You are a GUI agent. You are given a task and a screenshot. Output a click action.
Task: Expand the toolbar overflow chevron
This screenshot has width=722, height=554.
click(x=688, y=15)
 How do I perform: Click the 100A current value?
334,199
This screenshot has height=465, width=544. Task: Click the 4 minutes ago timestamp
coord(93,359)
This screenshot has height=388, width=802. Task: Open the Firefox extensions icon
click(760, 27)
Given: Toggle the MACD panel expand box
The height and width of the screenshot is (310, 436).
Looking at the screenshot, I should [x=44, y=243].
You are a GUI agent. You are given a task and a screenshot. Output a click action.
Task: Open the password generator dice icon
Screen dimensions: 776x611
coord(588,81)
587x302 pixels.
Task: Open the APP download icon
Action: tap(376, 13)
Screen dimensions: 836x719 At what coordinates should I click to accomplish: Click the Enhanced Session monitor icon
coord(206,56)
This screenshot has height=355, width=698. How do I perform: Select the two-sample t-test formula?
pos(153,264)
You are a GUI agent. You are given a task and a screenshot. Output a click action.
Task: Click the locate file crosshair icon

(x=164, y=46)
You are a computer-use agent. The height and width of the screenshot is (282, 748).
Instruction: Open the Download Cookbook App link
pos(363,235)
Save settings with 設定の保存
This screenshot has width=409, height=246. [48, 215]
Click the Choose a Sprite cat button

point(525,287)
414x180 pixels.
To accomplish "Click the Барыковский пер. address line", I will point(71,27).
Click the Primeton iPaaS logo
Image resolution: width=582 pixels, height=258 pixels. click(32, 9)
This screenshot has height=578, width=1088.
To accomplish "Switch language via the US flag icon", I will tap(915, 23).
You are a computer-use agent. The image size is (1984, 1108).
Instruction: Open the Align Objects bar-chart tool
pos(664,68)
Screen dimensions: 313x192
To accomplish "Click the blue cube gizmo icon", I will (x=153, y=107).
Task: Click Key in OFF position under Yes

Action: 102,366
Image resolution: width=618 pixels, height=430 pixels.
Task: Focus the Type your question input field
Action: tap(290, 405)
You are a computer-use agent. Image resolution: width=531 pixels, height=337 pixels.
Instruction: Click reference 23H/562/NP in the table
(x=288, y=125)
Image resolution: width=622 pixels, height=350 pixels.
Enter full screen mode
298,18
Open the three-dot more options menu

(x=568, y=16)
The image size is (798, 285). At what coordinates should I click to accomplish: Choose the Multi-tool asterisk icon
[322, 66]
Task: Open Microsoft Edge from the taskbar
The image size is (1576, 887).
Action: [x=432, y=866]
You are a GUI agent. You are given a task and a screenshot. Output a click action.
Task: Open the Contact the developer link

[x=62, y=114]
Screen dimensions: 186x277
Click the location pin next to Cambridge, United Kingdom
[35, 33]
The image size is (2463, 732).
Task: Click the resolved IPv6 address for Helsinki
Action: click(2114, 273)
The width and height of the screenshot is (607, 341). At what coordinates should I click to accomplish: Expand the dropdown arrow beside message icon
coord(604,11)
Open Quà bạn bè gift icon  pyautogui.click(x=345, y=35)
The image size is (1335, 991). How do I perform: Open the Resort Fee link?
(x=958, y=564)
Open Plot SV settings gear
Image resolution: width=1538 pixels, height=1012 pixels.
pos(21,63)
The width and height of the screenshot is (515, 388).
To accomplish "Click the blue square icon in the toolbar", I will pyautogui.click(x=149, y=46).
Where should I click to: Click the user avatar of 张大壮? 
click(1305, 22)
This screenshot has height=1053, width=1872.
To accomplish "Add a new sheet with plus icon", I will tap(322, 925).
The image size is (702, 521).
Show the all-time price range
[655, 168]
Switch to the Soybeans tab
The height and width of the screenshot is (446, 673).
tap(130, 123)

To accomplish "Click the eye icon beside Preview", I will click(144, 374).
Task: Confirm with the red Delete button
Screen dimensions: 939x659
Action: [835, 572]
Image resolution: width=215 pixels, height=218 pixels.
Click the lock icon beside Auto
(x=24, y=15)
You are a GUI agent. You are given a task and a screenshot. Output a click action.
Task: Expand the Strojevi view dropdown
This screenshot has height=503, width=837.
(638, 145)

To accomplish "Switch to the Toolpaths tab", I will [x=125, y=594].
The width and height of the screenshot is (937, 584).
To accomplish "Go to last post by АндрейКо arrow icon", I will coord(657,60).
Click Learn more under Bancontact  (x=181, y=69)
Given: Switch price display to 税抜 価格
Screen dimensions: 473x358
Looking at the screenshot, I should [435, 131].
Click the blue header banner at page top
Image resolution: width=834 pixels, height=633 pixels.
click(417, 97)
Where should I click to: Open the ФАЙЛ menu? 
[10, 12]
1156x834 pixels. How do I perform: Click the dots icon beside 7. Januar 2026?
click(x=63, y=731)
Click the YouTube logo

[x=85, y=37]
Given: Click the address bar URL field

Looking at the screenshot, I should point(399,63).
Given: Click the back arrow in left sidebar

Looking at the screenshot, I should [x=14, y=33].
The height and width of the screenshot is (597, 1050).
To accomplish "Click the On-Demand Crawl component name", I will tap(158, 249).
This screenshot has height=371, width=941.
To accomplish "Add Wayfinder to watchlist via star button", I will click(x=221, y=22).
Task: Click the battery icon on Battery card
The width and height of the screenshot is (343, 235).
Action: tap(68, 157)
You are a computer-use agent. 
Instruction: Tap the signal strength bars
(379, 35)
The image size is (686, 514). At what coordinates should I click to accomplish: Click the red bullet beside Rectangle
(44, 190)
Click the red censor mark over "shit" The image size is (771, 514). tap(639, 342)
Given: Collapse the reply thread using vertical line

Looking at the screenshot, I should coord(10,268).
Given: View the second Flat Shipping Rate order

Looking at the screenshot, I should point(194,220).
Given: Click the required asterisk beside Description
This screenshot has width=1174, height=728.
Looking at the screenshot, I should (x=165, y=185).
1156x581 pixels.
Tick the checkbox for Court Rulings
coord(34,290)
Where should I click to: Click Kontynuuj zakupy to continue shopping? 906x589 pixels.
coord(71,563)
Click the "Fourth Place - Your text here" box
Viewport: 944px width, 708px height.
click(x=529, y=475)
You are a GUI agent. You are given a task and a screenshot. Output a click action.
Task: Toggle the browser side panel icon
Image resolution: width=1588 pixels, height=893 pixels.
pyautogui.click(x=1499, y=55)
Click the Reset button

__What the task requires__:
Revise the items above by changing "GUI agent" to "GUI assistant" wherever it occurs, and leave everything else as it is.

__Solved exercise__:
You are a GUI assistant. You are given a task and a screenshot. Output a click action.
Task: Expand the toolbar overflow chevron
This screenshot has width=722, height=554.
click(x=688, y=15)
 How do I perform: Click the 100A current value?
334,199
This screenshot has height=465, width=544. Task: Click the 4 minutes ago timestamp
coord(93,359)
This screenshot has height=388, width=802. Task: Open the Firefox extensions icon
click(760, 27)
Given: Toggle the MACD panel expand box
The height and width of the screenshot is (310, 436).
Looking at the screenshot, I should [x=44, y=243].
You are a GUI assistant. You are given a task and a screenshot. Output a click action.
Task: Open the password generator dice icon
Screen dimensions: 776x611
coord(588,81)
587x302 pixels.
Task: Open the APP download icon
Action: tap(376, 13)
Screen dimensions: 836x719 At what coordinates should I click to accomplish: Click the Enhanced Session monitor icon
coord(206,56)
This screenshot has height=355, width=698. How do I perform: Select the two-sample t-test formula?
pos(153,264)
You are a GUI assistant. You are given a task and a screenshot. Output a click action.
Task: Click the locate file crosshair icon

(x=164, y=46)
You are a computer-use agent. The height and width of the screenshot is (282, 748).
Instruction: Open the Download Cookbook App link
pos(363,235)
Save settings with 設定の保存
This screenshot has width=409, height=246. [48, 215]
Click the Choose a Sprite cat button

point(525,287)
414x180 pixels.
To accomplish "Click the Барыковский пер. address line", I will point(71,27).
Click the Primeton iPaaS logo
Image resolution: width=582 pixels, height=258 pixels. click(32, 9)
This screenshot has height=578, width=1088.
To accomplish "Switch language via the US flag icon", I will tap(915, 23).
You are a computer-use agent. The image size is (1984, 1108).
Instruction: Open the Align Objects bar-chart tool
pos(664,68)
Screen dimensions: 313x192
To accomplish "Click the blue cube gizmo icon", I will (x=153, y=107).
Task: Click Key in OFF position under Yes

Action: 102,366
Image resolution: width=618 pixels, height=430 pixels.
Task: Focus the Type your question input field
Action: tap(290, 405)
You are a computer-use agent. Image resolution: width=531 pixels, height=337 pixels.
Instruction: Click reference 23H/562/NP in the table
(x=288, y=125)
Image resolution: width=622 pixels, height=350 pixels.
Enter full screen mode
298,18
Open the three-dot more options menu

(x=568, y=16)
The image size is (798, 285). At what coordinates should I click to accomplish: Choose the Multi-tool asterisk icon
[322, 66]
Task: Open Microsoft Edge from the taskbar
The image size is (1576, 887).
Action: [x=432, y=866]
You are a GUI assistant. You are given a task and a screenshot. Output a click action.
Task: Open the Contact the developer link

[x=62, y=114]
Screen dimensions: 186x277
Click the location pin next to Cambridge, United Kingdom
[35, 33]
The image size is (2463, 732).
Task: Click the resolved IPv6 address for Helsinki
Action: click(2114, 273)
The width and height of the screenshot is (607, 341). At what coordinates should I click to accomplish: Expand the dropdown arrow beside message icon
coord(604,11)
Open Quà bạn bè gift icon  pyautogui.click(x=345, y=35)
The image size is (1335, 991). How do I perform: Open the Resort Fee link?
(x=958, y=564)
Open Plot SV settings gear
Image resolution: width=1538 pixels, height=1012 pixels.
pos(21,63)
The width and height of the screenshot is (515, 388).
To accomplish "Click the blue square icon in the toolbar", I will pyautogui.click(x=149, y=46).
Where should I click to: Click the user avatar of 张大壮? 
click(1305, 22)
This screenshot has height=1053, width=1872.
To accomplish "Add a new sheet with plus icon", I will tap(322, 925).
The image size is (702, 521).
Show the all-time price range
[655, 168]
Switch to the Soybeans tab
The height and width of the screenshot is (446, 673).
tap(130, 123)

To accomplish "Click the eye icon beside Preview", I will click(144, 374).
Task: Confirm with the red Delete button
Screen dimensions: 939x659
Action: [835, 572]
Image resolution: width=215 pixels, height=218 pixels.
Click the lock icon beside Auto
(x=24, y=15)
You are a GUI assistant. You are given a task and a screenshot. Output a click action.
Task: Expand the Strojevi view dropdown
This screenshot has height=503, width=837.
(638, 145)

To accomplish "Switch to the Toolpaths tab", I will [x=125, y=594].
The width and height of the screenshot is (937, 584).
To accomplish "Go to last post by АндрейКо arrow icon", I will coord(657,60).
Click Learn more under Bancontact  (x=181, y=69)
Given: Switch price display to 税抜 価格
Screen dimensions: 473x358
Looking at the screenshot, I should [435, 131].
Click the blue header banner at page top
Image resolution: width=834 pixels, height=633 pixels.
click(417, 97)
Where should I click to: Open the ФАЙЛ menu? 
[10, 12]
1156x834 pixels. How do I perform: Click the dots icon beside 7. Januar 2026?
click(x=63, y=731)
Click the YouTube logo

[x=85, y=37]
Given: Click the address bar URL field

Looking at the screenshot, I should point(399,63).
Given: Click the back arrow in left sidebar

Looking at the screenshot, I should [x=14, y=33].
The height and width of the screenshot is (597, 1050).
To accomplish "Click the On-Demand Crawl component name", I will tap(158, 249).
This screenshot has height=371, width=941.
To accomplish "Add Wayfinder to watchlist via star button", I will click(x=221, y=22).
Task: Click the battery icon on Battery card
The width and height of the screenshot is (343, 235).
Action: tap(68, 157)
You are a computer-use agent. 
Instruction: Tap the signal strength bars
(379, 35)
The image size is (686, 514). At what coordinates should I click to accomplish: Click the red bullet beside Rectangle
(44, 190)
Click the red censor mark over "shit" The image size is (771, 514). tap(639, 342)
Given: Collapse the reply thread using vertical line

Looking at the screenshot, I should coord(10,268).
Given: View the second Flat Shipping Rate order

Looking at the screenshot, I should point(194,220).
Given: Click the required asterisk beside Description
This screenshot has width=1174, height=728.
Looking at the screenshot, I should (x=165, y=185).
1156x581 pixels.
Tick the checkbox for Court Rulings
coord(34,290)
Where should I click to: Click Kontynuuj zakupy to continue shopping? 906x589 pixels.
coord(71,563)
Click the "Fourth Place - Your text here" box
Viewport: 944px width, 708px height.
click(x=529, y=475)
You are a GUI assistant. You are given a task and a screenshot. Output a click action.
Task: Toggle the browser side panel icon
Image resolution: width=1588 pixels, height=893 pixels.
pyautogui.click(x=1499, y=55)
Click the Reset button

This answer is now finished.